Grafite: dos muros às galerias (2)

Protegidas pelo anonimato, as pessoas fazem das portas e paredes do banheiros públicos um espaço livre para suas fantasias. Das marcas deste prazer solitário, não escapam nem mesmo os sanitários femininos. O Muro de Berlim (um sobrevivente em concreto da Segunda Guerra e testemunha eloquente da guerra fria que a sucedeu) tinha duas faces completamente diversas. Do lado Oriental, estava sempre limpo e de pintura intacta. Do outro Ocidental, desenhos e frases se sucediam, ora de forma articulada ora desordenadamente, espalhando-se por longos trechos.

No final dos anos 60 os estudantes descobriram as propriedades do Muro como meio eficiente de comunicação visual. Entretanto, foram os anos 70 que iniciaram a tatuagem de cada centímetro das paredes cinzas e, dessa arte transitória, superposta, anônima – nesse quando executada por mestres – e de propriedade de todos, surgiu uma nova realidade. O símbolo da vontade blindada passou a ser o símbolo da possibilidade de reação. Os anos 80 consagraram uma estética própria da arte do muro, feita de desenhos com giz, máscaras, estêncil, pinturas com pincel, broxa, rola ou spray; trabalhos com relevo ou mosaico.
Quando da demolição do Muro (novembro de 1989), estes garranchos figuraram nas páginas dos principais órgãos de imprensa mundial, como a significar a própria liberdade de expressão. Pichação, portanto, é protesto e crítica. Não é mais apenas o ato de escrever com pichi, aliás algo raro hoje. Ao contrário, ´pichar é criticar, pichação é a crítica expressa na parede. Por isso, há quem diferencie pichação e grafite, opondo os artistas grafiteiros e seus desenhos aos rabiscos dos pichadores anônimos. Grafite seria arte, pichação, sujeira; Como quer que seja, têm algo em comum: são sempre, uma certa transgressão e, por isso, só existem em sociedades razoavelmente abertas.
A linguagem da contestação, expressa através de pichações pelos muros teve seu auge em Salvador na década de 80. Entre nós, o fenômeno dos graffiti jamais atingiu as dimensões que teve em Nova Iorque ou Paris. Afinal, nossa terra tem palmeiras, nossas vidas tem mais muros; nossos muros, menos letras, nossas letras, maus escuros.

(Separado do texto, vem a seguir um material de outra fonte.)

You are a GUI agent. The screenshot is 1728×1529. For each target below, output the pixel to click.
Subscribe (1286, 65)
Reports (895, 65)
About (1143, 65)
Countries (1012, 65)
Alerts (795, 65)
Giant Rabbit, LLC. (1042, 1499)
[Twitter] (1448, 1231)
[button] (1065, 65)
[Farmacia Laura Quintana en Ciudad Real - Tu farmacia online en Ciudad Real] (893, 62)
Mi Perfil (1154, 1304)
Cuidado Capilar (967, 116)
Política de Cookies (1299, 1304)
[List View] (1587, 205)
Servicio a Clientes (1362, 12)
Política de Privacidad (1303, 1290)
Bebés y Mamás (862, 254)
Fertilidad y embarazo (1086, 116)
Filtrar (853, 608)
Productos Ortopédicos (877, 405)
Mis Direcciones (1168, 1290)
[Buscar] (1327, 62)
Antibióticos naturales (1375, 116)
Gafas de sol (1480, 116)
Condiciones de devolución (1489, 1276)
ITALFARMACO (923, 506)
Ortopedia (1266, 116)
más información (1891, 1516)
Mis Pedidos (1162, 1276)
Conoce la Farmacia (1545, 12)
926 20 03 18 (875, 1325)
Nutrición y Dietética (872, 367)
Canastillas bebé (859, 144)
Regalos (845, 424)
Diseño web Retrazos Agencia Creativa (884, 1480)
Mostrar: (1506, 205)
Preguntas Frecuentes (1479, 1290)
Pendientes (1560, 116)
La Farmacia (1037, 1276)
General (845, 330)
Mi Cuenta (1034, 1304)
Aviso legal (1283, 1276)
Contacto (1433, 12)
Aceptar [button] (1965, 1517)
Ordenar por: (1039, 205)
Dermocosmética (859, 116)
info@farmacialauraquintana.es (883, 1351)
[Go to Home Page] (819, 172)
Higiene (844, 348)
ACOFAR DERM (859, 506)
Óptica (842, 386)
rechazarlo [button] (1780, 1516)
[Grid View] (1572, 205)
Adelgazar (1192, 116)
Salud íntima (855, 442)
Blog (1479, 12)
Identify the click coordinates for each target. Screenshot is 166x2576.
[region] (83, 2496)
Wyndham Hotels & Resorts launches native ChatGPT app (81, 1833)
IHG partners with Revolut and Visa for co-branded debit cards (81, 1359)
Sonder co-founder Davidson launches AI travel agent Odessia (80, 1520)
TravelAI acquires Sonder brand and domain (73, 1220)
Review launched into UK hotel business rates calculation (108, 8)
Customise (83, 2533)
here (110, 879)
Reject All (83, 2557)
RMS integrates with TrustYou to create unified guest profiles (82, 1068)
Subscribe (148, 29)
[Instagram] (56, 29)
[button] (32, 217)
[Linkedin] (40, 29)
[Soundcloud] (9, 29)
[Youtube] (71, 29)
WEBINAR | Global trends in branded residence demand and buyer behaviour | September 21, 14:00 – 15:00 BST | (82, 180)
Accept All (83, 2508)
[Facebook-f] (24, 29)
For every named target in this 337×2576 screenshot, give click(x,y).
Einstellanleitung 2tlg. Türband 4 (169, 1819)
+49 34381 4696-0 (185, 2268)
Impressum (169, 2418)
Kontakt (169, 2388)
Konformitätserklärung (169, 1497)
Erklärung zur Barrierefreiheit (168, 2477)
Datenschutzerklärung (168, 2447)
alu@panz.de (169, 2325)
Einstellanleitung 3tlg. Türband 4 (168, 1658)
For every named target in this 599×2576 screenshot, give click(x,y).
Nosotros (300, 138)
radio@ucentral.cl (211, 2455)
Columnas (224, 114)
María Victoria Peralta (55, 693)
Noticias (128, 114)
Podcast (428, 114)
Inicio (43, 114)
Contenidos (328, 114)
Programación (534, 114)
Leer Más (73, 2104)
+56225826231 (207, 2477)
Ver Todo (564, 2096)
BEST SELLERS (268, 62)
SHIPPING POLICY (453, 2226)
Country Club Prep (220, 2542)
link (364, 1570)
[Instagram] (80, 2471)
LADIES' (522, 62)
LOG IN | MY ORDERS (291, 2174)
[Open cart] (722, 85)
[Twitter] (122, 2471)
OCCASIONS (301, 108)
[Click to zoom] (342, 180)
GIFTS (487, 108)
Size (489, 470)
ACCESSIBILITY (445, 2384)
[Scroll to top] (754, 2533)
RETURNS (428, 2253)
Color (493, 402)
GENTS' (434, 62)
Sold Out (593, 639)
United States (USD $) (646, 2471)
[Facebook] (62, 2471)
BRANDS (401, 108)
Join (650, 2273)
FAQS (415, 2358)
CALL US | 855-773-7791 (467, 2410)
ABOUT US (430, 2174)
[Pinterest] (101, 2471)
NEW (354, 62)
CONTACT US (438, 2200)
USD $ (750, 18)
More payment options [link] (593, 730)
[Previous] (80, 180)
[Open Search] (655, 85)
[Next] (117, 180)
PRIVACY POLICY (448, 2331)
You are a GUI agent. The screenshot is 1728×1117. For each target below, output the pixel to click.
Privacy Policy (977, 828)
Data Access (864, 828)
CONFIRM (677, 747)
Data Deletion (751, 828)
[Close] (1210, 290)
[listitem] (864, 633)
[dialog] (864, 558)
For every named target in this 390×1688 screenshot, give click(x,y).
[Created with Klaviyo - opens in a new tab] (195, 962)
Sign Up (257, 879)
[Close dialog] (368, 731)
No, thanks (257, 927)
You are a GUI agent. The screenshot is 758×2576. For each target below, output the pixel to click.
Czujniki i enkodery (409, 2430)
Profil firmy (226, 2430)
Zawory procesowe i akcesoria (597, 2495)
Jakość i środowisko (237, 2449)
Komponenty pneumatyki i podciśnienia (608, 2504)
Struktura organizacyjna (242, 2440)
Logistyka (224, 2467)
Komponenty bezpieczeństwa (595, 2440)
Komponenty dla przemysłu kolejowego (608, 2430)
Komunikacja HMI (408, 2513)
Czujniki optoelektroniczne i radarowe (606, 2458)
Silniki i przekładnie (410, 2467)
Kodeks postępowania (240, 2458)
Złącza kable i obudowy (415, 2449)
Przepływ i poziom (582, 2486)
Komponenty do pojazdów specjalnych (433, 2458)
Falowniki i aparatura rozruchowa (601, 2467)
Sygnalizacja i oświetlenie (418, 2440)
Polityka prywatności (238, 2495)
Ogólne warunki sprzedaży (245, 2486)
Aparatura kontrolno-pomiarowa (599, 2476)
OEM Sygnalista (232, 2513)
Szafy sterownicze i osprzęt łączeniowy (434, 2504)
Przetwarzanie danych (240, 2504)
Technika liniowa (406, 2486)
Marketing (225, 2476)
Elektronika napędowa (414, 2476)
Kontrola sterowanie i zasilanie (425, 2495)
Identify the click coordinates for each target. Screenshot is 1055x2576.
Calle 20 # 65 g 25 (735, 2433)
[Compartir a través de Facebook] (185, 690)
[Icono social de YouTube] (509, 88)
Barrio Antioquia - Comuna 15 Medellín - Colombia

O artista Miguel Cordeiro por exemplo criou um personagem e,m nossos muros, o Faustino. Em 1979 quando ele começou a rabiscar paredes, havia toda uma efervescência do grafite: Mancha, Min, Zezin, Faustino vive Julio Iglesias, Faustino usa calça Topeka, usa escovinha pata pata. O grupo Baldeação (Chico Muniz fez parte) utilizou o muro como um novo veículo para a poesia. Com o grafite, um novo universo estético transcendeu objetivamente a cotidianeidade dos trabalhos domésticos e instaurou o princípio do prazer.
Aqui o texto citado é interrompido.